Option 3) Plastic beads. They would be lightweight compared to the glass beads. Some might be TOO lightweight and float. All the ones I found were too small and would have spilled out of the holes in the planter. This seems like the ideal clear substrate, if you can find the right thing.
Option 4) Floral water beads. This is what I ended up using.
Floral water beads are a water absorbent polymer. They are non-toxic and biodegradable. The gel is used to give drinking water to insects. But are they safe for fish?
Answers were divided. No one seemed to have any evidence, anecdotal or otherwise, if these are aquarium safe.
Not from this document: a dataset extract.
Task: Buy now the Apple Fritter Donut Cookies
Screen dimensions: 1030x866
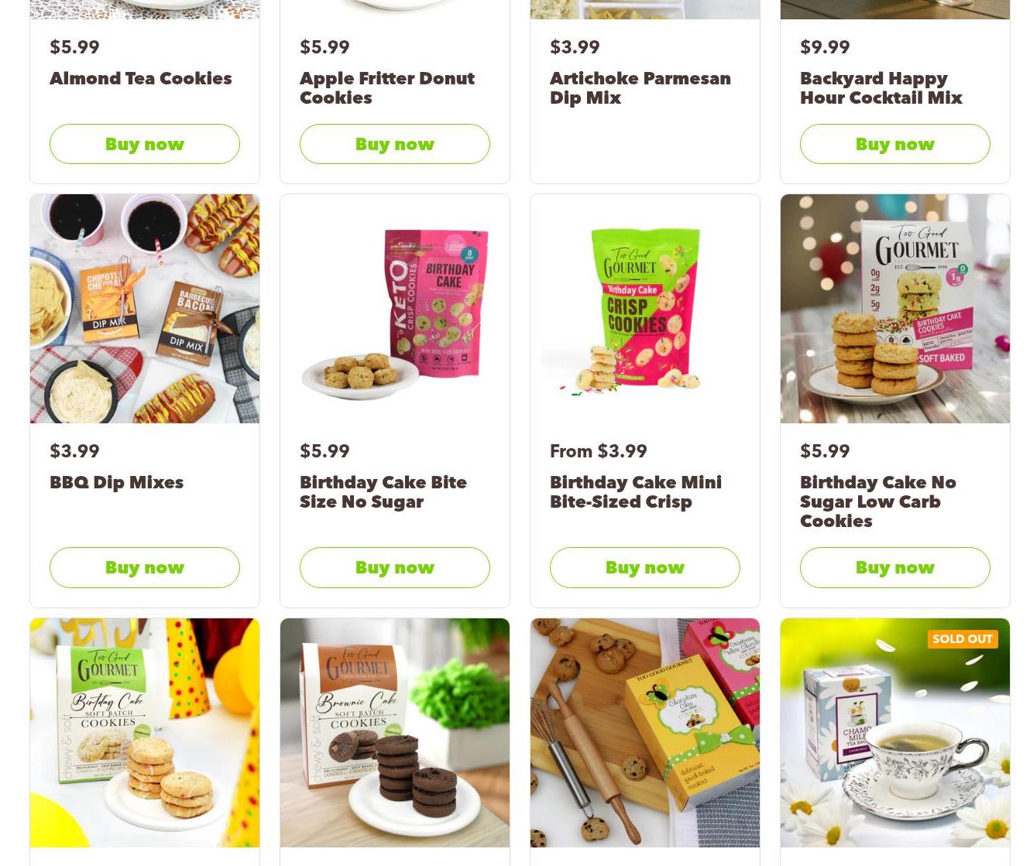Action: (395, 144)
I erred on the side of "Let's experiment!" and tried them out.
Here's what I found:
- You need way less beads than you think you will.
- The clear water beads are invisible in the water.
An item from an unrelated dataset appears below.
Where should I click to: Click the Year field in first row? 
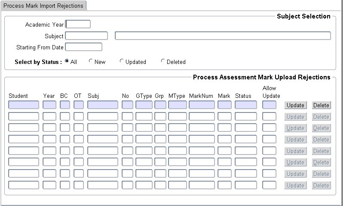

- They are lightweight. They will not float, but if the planter is SLIGHTLY uneven, they will absolutely spill out. I had to add extra plastic to the hooks to get my planters to stay level, to keep them from falling out.
- I'm not sure, but they might come out if the planter is on suction cups and completely underwater. Maybe they could be capped with glass beads?
- In retrospect, it might be a good idea to use a lightly colored (yellow maybe?) bead, because groping around the bottom of your tank for literally invisible beads is a pain in the butt. They are also kind of slippery so it's hard to pick them up.
- I'd worry about the possibility of fish eating them. Fortunately, the fish don't have access to the inside of my planters. Unfortunately some of them spilled out into the tank, and I can't see them, so I'm not 100% sure I got them all.
They will eventually degrade, but it's easy enough to pop the hanging planters out and replace them.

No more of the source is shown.